The female calf—which weighed approximately 800 kg and was more than 5 meters in length—was sighted offshore early Friday morning, said Duong Sam Ath, chief of the Sihanoukville office of the Ministry of Agriculture’s Fish­eries Ad­ministration, on Sunday.

“We found a big wound, about 30 cm long, on its tail and very deep,” he said, adding that it was likely killed by sharks after becoming separated from other whales.

He said the whale was probably attacked far offshore, and that sharks do not pose a threat to tourists.

Fisheries Admin­istration officials discovered the whale still alive about 50 meters from shore around 7 am Friday. It succumbed to its wounds shortly after, Duong Sam Ath said.
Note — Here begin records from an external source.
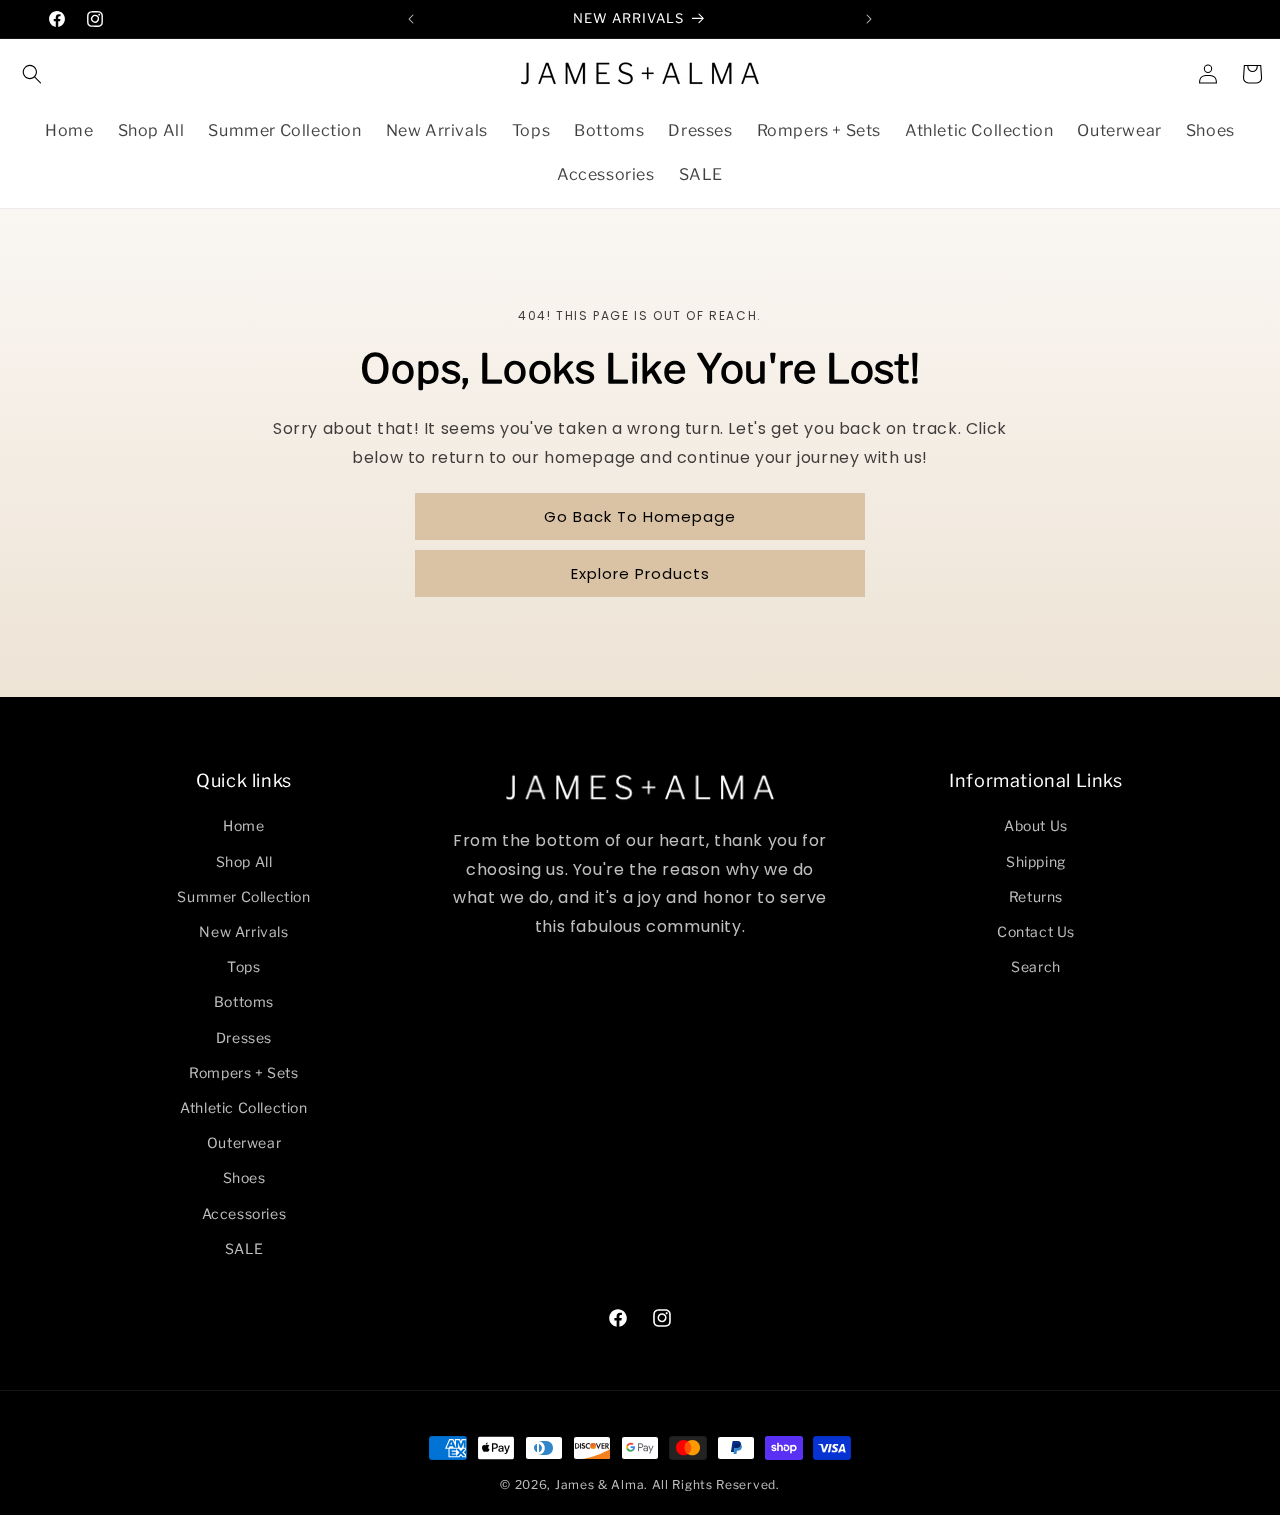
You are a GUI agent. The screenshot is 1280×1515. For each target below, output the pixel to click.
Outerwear (244, 1142)
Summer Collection (243, 896)
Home (243, 825)
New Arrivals (243, 931)
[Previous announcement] (411, 19)
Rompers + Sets (243, 1072)
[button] (32, 74)
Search (1036, 966)
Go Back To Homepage (640, 516)
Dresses (244, 1037)
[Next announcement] (869, 19)
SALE (244, 1248)
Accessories (244, 1213)
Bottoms (244, 1001)
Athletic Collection (243, 1107)
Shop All (244, 861)
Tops (243, 966)
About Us (1036, 825)
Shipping (1036, 861)
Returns (1036, 896)
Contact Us (1036, 931)
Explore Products (640, 573)
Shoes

A Fish­eries Admin­istration official who declined to be named said Friday that the whale was definitely attacked by sharks. “Fishermen saw four sharks bite the baby whale,” he said, adding that the anglers told him the whale fled from its attackers into shallow water.

Duong Sam Ath could not specify the whale’s species. However, Touch Seang Tana, an Irrawaddy ri­ver dolphin-preservation official with the Council of Ministers, said that it was possibly a Minke whale.

The Minke feed by filtering water in their mouths rather than hunt and can grow up to 10 meters in length, according to the Whale and Dolphin Con­servation Society. Duong Sam Ath said that, after ex­­piring, the whale was hauled ashore by fishermen and butch­ered for food.

Once villagers had carved most of the meat off the carcass, fisheries officials took the carcass to the pro­vincial agriculture department compound, he said.

Duong Sam Ath said he has plans for the remains. “I am going to ask permission from the Fish­eries Admin­istration to display the ske­l­eton in the future,” he said.